**引用文**

2004/05/25 (火) 23:00:07        [mirai]
2004年5月23日
天職と『エンタの神様』
先日、朝日新聞に天職に関するコラムみたいな記事があった。
「本当に自分のやりたいものがみつからない」
「やりたいものをみつけるまでフリーターを続ける」
等の現代若年層が持っている就業観から天職とは何かを探るような記事だったと思う。
はたして天職とはなんぞや?
好きな事をやって生活していける職業か?
金曜の夜に『エンタの神様』という番組がある。デビューしたての若手芸人が芸を披露するのだが、彼等自身にとってこれが天職なのだろうか?
たしかに、いやいやながら強制的に芸をやらされている者は居まい。
少なくとも自らの意思でこの世界を目指している者が殆どだろう。
番組を通じて自分の才能を世に問うているのだ。
それが生涯通じた職になるならば、おそらく彼等にとっては、これこそ天職であろう。
だが、それには類稀な才能と行動力、タイミング、強運を合わせ持たねばなるまい。
そんな人間は1万人に1人もいない。
『エンタの神様』出演者の大半は10年後、おそらくこの世界に残ってはいないだろう。

[保存済みエントリ]
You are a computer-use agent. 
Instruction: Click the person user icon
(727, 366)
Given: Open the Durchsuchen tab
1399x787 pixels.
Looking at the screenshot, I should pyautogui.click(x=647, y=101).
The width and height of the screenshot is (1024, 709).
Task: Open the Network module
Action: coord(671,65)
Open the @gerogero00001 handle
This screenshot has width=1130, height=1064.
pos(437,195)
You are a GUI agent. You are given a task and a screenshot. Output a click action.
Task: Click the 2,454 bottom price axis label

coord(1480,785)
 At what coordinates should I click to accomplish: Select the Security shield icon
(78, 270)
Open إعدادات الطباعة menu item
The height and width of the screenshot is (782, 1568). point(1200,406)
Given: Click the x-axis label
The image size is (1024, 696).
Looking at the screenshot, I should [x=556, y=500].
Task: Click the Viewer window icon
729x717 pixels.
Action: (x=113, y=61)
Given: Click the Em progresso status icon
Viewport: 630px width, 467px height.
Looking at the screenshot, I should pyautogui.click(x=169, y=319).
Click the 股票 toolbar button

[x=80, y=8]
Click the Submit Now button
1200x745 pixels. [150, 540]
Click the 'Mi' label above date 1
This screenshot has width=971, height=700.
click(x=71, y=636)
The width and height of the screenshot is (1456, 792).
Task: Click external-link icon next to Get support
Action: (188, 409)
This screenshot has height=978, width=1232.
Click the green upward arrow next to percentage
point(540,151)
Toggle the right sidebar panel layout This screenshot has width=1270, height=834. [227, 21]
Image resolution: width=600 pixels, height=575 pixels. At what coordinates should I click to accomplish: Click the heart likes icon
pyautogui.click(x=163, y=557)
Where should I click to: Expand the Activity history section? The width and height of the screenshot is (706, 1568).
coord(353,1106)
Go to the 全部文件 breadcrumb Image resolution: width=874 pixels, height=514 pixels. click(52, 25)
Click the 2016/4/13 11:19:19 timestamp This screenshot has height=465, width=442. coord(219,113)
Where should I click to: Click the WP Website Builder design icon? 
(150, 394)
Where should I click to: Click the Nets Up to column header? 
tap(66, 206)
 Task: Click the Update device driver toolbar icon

**記述問題 1**
引用文によると、『エンタの神様』は何曜日の夜の番組か。
**記述問題 2**
引用文から、「等の現代若年層が持っている就業観から天職とは何かを探るような記事だったと思う。」で始まり「だが、それには類稀な才能と行動力、タイミング、強運を合わせ持たねばなるまい。」で終わる部分を、一字も変えずに抜き出して示しなさい。
一覧はここでは使いません。

**記述解答 1**
金曜の夜の番組です。

**記述解答 2**
等の現代若年層が持っている就業観から天職とは何かを探るような記事だったと思う。
はたして天職とはなんぞや?
好きな事をやって生活していける職業か?
金曜の夜に『エンタの神様』という番組がある。デビューしたての若手芸人が芸を披露するのだが、彼等自身にとってこれが天職なのだろうか?
たしかに、いやいやながら強制的に芸をやらされている者は居まい。
少なくとも自らの意思でこの世界を目指している者が殆どだろう。
番組を通じて自分の才能を世に問うているのだ。
それが生涯通じた職になるならば、おそらく彼等にとっては、これこそ天職であろう。
だが、それには類稀な才能と行動力、タイミング、強運を合わせ持たねばなるまい。